慶の国境を越えた辺りで獣型を解き、人の形になった。青い髪は腰の辺りまで伸び、緩やかにおおきなウェーブを描いている。青い瞳は海の色。 なんだか清清しいものに向かって、自分は進んでいるような気がする。金波宮が近づいて来て、その思いはますます募った。なんて爽やかな国なのだろう?うきうきするような足取りで王宮に向かう。
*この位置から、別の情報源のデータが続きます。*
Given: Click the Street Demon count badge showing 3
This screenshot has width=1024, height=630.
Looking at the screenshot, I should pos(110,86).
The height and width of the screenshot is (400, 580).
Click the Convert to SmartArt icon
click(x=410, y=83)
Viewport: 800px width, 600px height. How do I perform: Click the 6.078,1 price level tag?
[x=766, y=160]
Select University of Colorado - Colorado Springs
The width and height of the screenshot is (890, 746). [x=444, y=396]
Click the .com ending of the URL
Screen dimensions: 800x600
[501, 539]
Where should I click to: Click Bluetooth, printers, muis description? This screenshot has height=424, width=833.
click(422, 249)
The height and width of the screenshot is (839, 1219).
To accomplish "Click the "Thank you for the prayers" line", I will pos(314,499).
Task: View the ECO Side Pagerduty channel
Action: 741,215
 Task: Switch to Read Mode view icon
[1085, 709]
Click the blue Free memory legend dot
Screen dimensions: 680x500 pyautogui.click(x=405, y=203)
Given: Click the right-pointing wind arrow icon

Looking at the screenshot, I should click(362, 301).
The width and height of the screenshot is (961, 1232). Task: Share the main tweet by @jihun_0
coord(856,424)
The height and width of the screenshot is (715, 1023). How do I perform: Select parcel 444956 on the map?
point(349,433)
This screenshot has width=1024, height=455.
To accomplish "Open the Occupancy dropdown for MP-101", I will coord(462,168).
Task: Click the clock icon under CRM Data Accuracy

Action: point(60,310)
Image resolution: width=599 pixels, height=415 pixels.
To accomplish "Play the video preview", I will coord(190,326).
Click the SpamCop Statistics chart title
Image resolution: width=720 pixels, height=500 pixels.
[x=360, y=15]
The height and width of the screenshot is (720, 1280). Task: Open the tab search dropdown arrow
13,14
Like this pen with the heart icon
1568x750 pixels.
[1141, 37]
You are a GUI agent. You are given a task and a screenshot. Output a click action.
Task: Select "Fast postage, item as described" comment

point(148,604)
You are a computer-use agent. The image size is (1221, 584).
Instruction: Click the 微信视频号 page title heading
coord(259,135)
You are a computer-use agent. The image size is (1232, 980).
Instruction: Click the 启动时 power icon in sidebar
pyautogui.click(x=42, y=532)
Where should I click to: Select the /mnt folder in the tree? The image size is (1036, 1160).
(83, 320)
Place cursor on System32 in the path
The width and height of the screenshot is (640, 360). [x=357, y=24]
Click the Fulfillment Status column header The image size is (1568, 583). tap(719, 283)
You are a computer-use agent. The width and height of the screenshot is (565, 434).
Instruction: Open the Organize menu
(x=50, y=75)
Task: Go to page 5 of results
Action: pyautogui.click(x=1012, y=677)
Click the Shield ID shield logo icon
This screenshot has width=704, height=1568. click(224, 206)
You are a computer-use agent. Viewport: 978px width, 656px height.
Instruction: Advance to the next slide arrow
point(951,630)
蓬山から一足速く景麒に知らせが届いていた。主上の雪笠にさえも巧の麒麟が尋ねていくということは伏せられた。ただ景麒の友人が尋ねていくから、と景麒は雪笠に伝えた。
「台輔に友人がいたとは、ね」
目を丸くして雪笠が言う。
「うん。蓬山にいる時に知り合ったんだ」
景麒は嘘はついていない。でも何となく騙しているような気がして、少し心苦しく、少し悪戯っ子のわくわくしたものを感じていた。
「あの、雪笠様。一つお願いがあるんですけれど…」
景麒がお願いするのは珍しい。滅多に口を出す事はないおとなしい麒麟だった。
「何だ?」
雪笠が優しく尋ねる。
「今日ここに来る青龍は、叩頭礼が出来ないんですけれど、僕と一緒で跪礼だけでいいですか?」
その一言で、今日のお客がどんな者か雪笠にはわかった。
「もちろんだ」
この世で叩頭できない唯一の生き物、これから来るのが麒麟であることは間違いなかった。だが雪笠はどこの麒麟かは尋ねなかった。名乗らずに訪ねてくると言う事は、なにか深い訳があるのだろうと思ったからだ。


「台輔、お客さまが、青龍様がお見えになりました」
「はい!」
景麒は足取りも軽く塙麒を迎えに立ち上がった。

金波宮に入って、景麒との再会を楽しみにしていた塙麒はますます爽やかな何かを感じて、一瞬戸惑った。外宮の掌客殿に通された時、この清清しさが遠くの方からさらに近づいて来る気配を感じ、塙麒を落ち着かせなくなった。間もなく懐かしい景麒が灰色に煙る髪の男を伴ってやって来たが、この男がその気配の持ち主と言う訳ではなかった。彼が景王だろうか。塙麒は王と言う者を初めて見た。彼は大変若々しくて聡明な瞳をしている。漂う気配は自身に満ち溢れていて、大変よい印象を受けはした。だが自分が追い求めているものとは違うと確信する。そう、この清清しい爽やかな気配が、王宮にあるのではなく、まして景王にあるのではないことを感じた。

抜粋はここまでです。